The shares fell 2.5% and 2.1%, respectively. Investors were taking a wait-and-see approach ahead of chip star Nvidia’s earnings report on Wednesday, said Masahiro Ichikawa, chief market strategist at Sumitomo Mitsui DS Asset Management.
Nvidia has been at the center of market enthusiasm for artificial intelligence, and there is pressure on the firm to pull out stellar results.
“We’re in a situation where the bar has risen,” Ichikawa said, adding that if Nvidia’s earnings come in as expected, there might be some brief selling of tech shares.
Technology shares saw the biggest percentage losses, with Lasertec Corp down 4.7%, followed by Disco Corp losing 3.1% and Hitachi down 2.8%.

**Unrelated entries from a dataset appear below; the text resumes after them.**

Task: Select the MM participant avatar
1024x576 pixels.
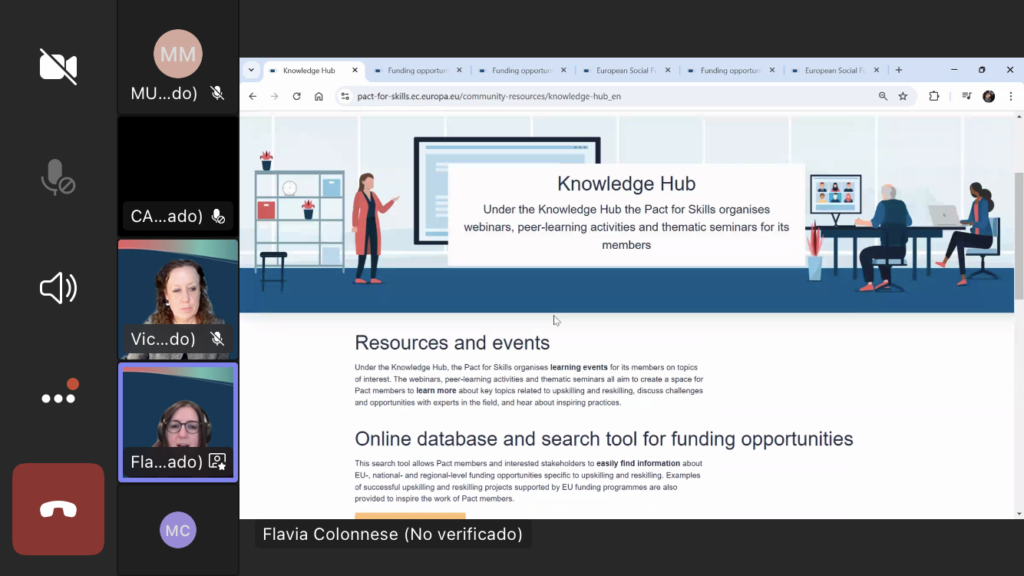Action: point(177,54)
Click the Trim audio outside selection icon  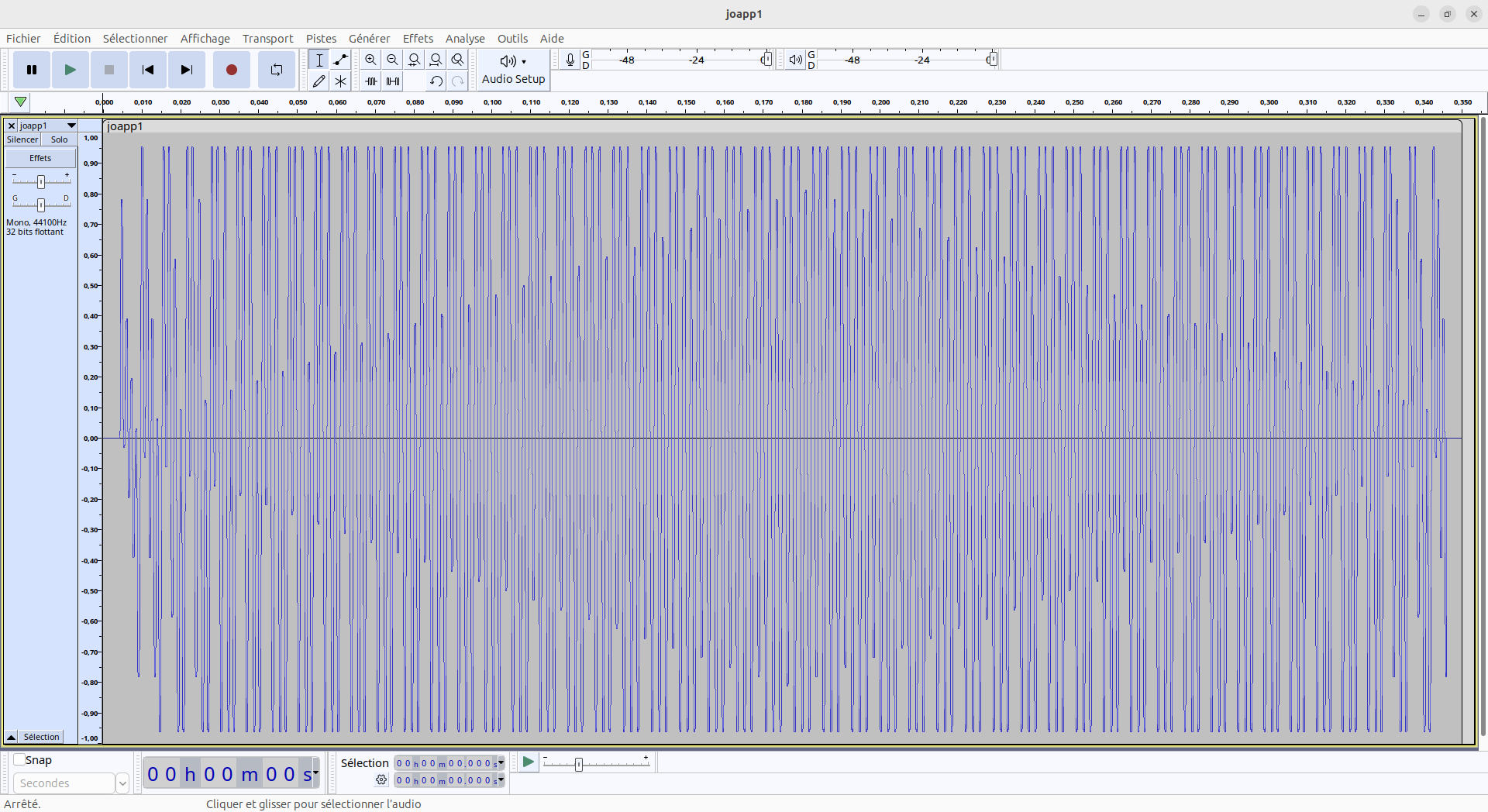click(371, 81)
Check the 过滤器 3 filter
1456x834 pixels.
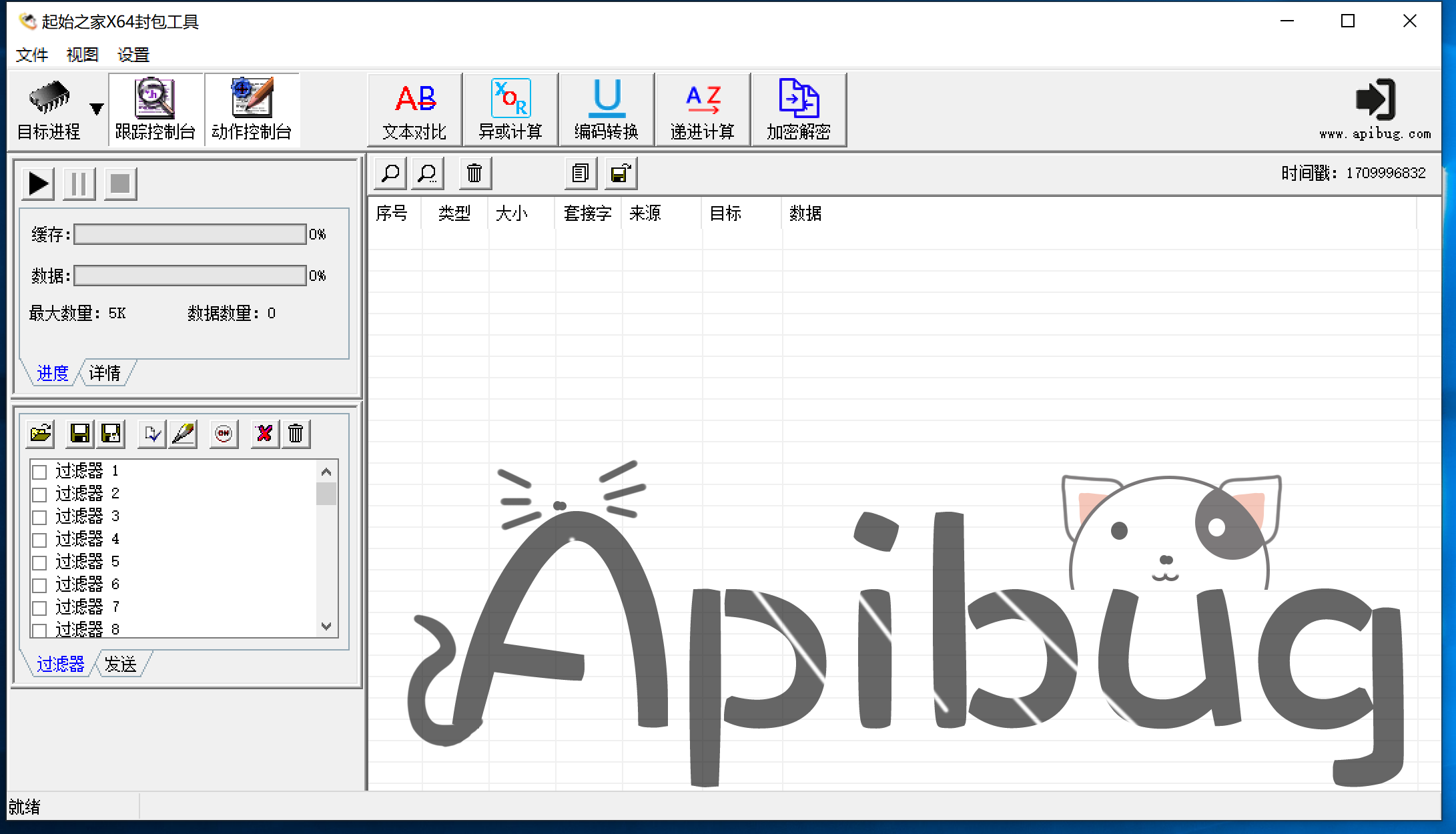pyautogui.click(x=39, y=516)
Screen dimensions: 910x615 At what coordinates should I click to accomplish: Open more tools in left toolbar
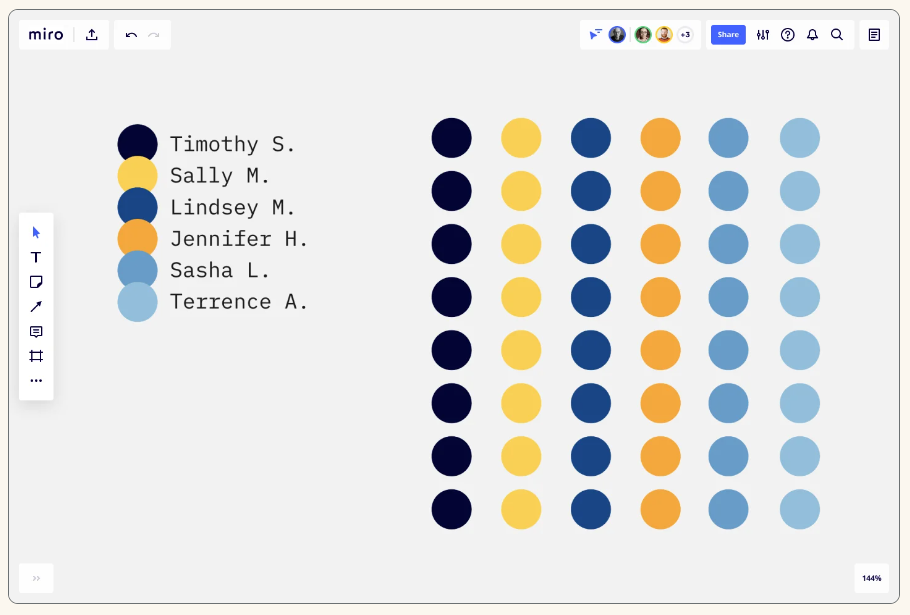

Japan’s Nikkei falls as yen firms, chip-related shares top losers
However, the yen’s climb higher against the dollar stalled on Tuesday, prompting investors to buy back export-related stocks that took a hit in the previous session as the yen touched a three-week high of 143.45. Sony Group was up 1.7%, Honda Motor gained 1.4%, and Toyota Motor rose 1%.
The yen’s pause helped lift the broader Topix index into positive territory, while limiting losses on the Nikkei.
Among the Tokyo Stock Exchange’s 33 industry sectors, mining rallied 2% and oil and coal rose nearly 1% after oil prices surged overnight on concerns of possible supply disruptions.